Stolen Feelings in an Age of Consent: Projection, Intimacy, and Historical Trespass

In 1913, the moral reformer Madeline Doty, under the alias “Maggie Martin,” entered Auburn Correctional Facility in New York to investigate its conditions. The “friendship” she struck up there with a woman named Minerva Jones subsequently became the basis of her book Society’s Misfits (1916). Written in an age before the ethics of ethnographic research had been codified, the book raises ethical questions for the historian writing about the feelings of a person who has not consented to be written about—indeed, who actively sought to retain her anonymity.
This paper will interweave that historical case with my own recent experience of creating an oral history of friendships in a community of women who later came to regret their participation and requested that their interviews be retracted. How do historians of emotion, who work with some of our most intimate and exposing stories, and endlessly risk forms of projection and over-interpretation, manage ethical boundaries?

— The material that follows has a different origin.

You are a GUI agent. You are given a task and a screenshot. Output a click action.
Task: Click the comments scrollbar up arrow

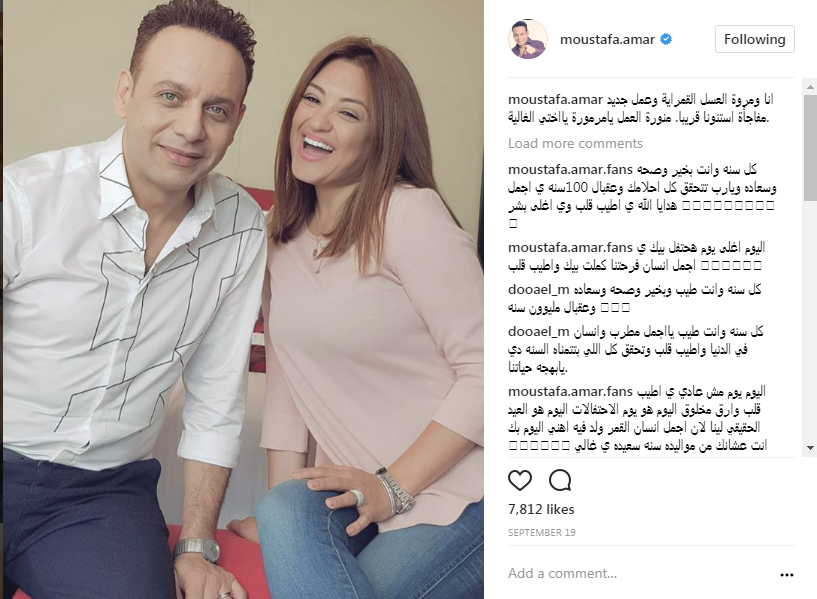[810, 86]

Tiffany Watt Smith is Reader in Cultural History at Queen Mary, University of London. She studied philosophy and English at the University of Cambridge. She worked as a theatre director for ten years, before returning to the University of Cambridge to take an MPhil in Criticism and Culture, and then moving to Queen Mary UL for her Ph.D. research jointly supervised by Prof. Thomas Dixon. In 2015 she joined the School of English and Drama as a lecturer. Between 2020-2022, she was director of the Centre for the History of Emotions, before taking a period of leave to work on her forthcoming book Bad Friends (due to be published 2025; UK Faber; US Macmillan). Her research focuses on the histories of emotions and gestures, particularly overlooked and marginal affects such as flinching, laughter, boredom, and Schadenfreude, as well changing beliefs about emotional contagion. She has an interest in the cultural history of sleep, for which she was awarded a Philip Leverhulme Prize in 2019. Recent books: Schadenfreude: The Joy of Another’s Misfortune (2018); The Book of Human Emotions (2014); and On Flinching: Theatricality and Scientific Looking from Darwin to Shell Shock (2014).